Shocking Rate of Maternal Mortality and Morbidity in the United States
One of the most underreported stories of 2017 is the shocking rate of maternal mortality and morbidity in the United States, which is rising steadily while it falls everywhere else in the developed world.
Each year over 600 women in the U.S. die from pregnancy-related causes and more than 65,000 experience life-threatening complications, says a report by the Women’s Congressional Policy Institute.
Inadequate medical coverage in rural areas, racial disparities in access to care, the ever-more-confusing health system and the rising age of mothers are all drivers of this maternal health crisis.

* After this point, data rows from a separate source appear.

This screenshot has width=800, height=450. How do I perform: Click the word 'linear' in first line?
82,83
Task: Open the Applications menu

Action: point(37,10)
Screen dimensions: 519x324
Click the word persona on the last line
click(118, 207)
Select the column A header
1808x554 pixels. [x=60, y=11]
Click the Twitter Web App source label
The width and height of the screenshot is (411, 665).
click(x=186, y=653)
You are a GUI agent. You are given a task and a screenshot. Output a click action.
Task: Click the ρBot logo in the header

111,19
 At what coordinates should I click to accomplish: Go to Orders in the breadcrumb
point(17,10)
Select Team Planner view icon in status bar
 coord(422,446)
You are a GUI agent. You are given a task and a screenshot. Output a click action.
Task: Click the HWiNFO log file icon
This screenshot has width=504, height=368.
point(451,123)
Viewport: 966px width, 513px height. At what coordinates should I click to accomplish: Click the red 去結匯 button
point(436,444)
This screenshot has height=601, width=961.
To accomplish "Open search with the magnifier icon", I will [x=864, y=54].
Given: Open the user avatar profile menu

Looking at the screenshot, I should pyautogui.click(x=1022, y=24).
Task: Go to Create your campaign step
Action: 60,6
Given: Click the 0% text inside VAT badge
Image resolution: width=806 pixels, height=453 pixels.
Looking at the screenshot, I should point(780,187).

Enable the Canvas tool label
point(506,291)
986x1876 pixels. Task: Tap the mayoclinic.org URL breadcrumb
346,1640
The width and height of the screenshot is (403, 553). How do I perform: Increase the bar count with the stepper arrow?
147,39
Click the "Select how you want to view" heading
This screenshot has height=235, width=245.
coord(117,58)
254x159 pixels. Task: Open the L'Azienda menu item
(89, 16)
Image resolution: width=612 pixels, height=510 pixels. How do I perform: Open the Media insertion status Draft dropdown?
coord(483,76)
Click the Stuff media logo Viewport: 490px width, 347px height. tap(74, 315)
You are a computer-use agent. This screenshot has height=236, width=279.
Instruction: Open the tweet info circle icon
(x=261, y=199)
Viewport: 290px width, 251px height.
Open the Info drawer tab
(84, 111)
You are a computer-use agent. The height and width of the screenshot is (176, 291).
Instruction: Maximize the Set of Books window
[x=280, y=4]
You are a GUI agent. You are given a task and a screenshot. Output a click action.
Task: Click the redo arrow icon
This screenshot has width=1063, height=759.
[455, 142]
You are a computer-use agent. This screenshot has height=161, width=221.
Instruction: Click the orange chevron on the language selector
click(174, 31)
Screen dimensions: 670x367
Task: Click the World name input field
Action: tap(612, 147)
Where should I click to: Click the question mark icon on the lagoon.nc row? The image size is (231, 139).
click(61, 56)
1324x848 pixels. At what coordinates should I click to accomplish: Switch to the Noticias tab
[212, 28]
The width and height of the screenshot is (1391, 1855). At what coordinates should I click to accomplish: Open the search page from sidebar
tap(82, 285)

Whatever the causes, the reason the story is so little-known isn’t mysterious. In the patchwork of recordkeeping across 50 states, data on deaths caused by pregnancy is difficult to pin down. Many states simply don’t keep track. A recent investigation by data journalists MuckRock found a deeply flawed system, in which only 27 states were able to give a number. Repeated requests sent to the Florida Department of Health for documentation of maternal deaths were met with the response that they had no records “responsive to this request,” though “the Bureau of Vital Statistics might”; repeated followup queries went unanswered.
Pregnancy has always been dangerous, but these days it should rarely be fatal. And the first step toward fixing the problem is for health officials to stop shrugging it off.